Stored records:
════════
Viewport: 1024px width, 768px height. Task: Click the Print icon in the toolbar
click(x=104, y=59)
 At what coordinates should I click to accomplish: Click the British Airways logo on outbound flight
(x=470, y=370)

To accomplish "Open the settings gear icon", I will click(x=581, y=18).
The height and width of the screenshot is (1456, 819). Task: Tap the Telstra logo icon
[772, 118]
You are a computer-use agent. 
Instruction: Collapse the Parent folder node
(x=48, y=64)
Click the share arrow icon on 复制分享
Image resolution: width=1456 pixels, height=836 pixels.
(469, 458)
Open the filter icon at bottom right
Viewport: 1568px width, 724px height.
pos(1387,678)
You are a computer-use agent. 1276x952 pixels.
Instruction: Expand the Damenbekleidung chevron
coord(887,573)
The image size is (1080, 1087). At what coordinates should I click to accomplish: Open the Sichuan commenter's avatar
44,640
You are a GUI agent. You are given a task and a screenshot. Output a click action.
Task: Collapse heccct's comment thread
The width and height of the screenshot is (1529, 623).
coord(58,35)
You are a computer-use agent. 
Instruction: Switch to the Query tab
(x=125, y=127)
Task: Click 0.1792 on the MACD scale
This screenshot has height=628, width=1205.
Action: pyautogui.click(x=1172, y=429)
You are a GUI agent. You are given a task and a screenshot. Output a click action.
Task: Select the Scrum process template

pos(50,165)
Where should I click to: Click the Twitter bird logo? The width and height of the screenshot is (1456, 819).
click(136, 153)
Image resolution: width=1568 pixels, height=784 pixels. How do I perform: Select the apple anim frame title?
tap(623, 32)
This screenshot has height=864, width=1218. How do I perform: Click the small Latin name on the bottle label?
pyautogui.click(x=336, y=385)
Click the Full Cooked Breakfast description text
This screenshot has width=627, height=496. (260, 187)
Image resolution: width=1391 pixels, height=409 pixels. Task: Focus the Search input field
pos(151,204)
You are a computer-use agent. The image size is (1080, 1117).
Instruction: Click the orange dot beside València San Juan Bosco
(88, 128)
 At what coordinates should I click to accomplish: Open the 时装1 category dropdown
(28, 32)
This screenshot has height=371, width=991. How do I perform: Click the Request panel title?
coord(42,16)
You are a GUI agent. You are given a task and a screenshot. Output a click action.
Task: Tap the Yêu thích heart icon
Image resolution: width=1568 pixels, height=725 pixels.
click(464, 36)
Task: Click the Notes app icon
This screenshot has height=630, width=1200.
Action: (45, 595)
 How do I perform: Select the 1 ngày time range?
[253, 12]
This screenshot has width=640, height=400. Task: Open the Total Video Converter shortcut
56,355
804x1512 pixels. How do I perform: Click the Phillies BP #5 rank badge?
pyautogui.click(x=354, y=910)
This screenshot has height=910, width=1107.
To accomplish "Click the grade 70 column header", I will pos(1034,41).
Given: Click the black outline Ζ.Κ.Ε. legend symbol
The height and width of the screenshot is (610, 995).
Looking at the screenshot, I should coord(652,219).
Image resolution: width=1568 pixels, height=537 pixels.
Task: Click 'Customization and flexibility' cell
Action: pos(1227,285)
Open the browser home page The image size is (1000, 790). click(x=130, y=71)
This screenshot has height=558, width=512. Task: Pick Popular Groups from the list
════════
Each record is to be retyped exactly as written.

Solution for this task>
Viewport: 1024px width, 768px height. Task: Click the Print icon in the toolbar
click(x=104, y=59)
 At what coordinates should I click to accomplish: Click the British Airways logo on outbound flight
(x=470, y=370)

To accomplish "Open the settings gear icon", I will click(x=581, y=18).
The height and width of the screenshot is (1456, 819). Task: Tap the Telstra logo icon
[772, 118]
You are a computer-use agent. 
Instruction: Collapse the Parent folder node
(x=48, y=64)
Click the share arrow icon on 复制分享
Image resolution: width=1456 pixels, height=836 pixels.
(469, 458)
Open the filter icon at bottom right
Viewport: 1568px width, 724px height.
pos(1387,678)
You are a computer-use agent. 1276x952 pixels.
Instruction: Expand the Damenbekleidung chevron
coord(887,573)
The image size is (1080, 1087). At what coordinates should I click to accomplish: Open the Sichuan commenter's avatar
44,640
You are a GUI agent. You are given a task and a screenshot. Output a click action.
Task: Collapse heccct's comment thread
The width and height of the screenshot is (1529, 623).
coord(58,35)
You are a computer-use agent. 
Instruction: Switch to the Query tab
(x=125, y=127)
Task: Click 0.1792 on the MACD scale
This screenshot has height=628, width=1205.
Action: pyautogui.click(x=1172, y=429)
You are a GUI agent. You are given a task and a screenshot. Output a click action.
Task: Select the Scrum process template

pos(50,165)
Where should I click to: Click the Twitter bird logo? The width and height of the screenshot is (1456, 819).
click(136, 153)
Image resolution: width=1568 pixels, height=784 pixels. How do I perform: Select the apple anim frame title?
tap(623, 32)
This screenshot has height=864, width=1218. How do I perform: Click the small Latin name on the bottle label?
pyautogui.click(x=336, y=385)
Click the Full Cooked Breakfast description text
This screenshot has width=627, height=496. (260, 187)
Image resolution: width=1391 pixels, height=409 pixels. Task: Focus the Search input field
pos(151,204)
You are a computer-use agent. The image size is (1080, 1117).
Instruction: Click the orange dot beside València San Juan Bosco
(88, 128)
 At what coordinates should I click to accomplish: Open the 时装1 category dropdown
(28, 32)
This screenshot has height=371, width=991. How do I perform: Click the Request panel title?
coord(42,16)
You are a GUI agent. You are given a task and a screenshot. Output a click action.
Task: Tap the Yêu thích heart icon
Image resolution: width=1568 pixels, height=725 pixels.
click(464, 36)
Task: Click the Notes app icon
This screenshot has height=630, width=1200.
Action: (45, 595)
 How do I perform: Select the 1 ngày time range?
[253, 12]
This screenshot has width=640, height=400. Task: Open the Total Video Converter shortcut
56,355
804x1512 pixels. How do I perform: Click the Phillies BP #5 rank badge?
pyautogui.click(x=354, y=910)
This screenshot has height=910, width=1107.
To accomplish "Click the grade 70 column header", I will pos(1034,41).
Given: Click the black outline Ζ.Κ.Ε. legend symbol
The height and width of the screenshot is (610, 995).
Looking at the screenshot, I should coord(652,219).
Image resolution: width=1568 pixels, height=537 pixels.
Task: Click 'Customization and flexibility' cell
Action: pos(1227,285)
Open the browser home page The image size is (1000, 790). click(x=130, y=71)
This screenshot has height=558, width=512. Task: Pick Popular Groups from the list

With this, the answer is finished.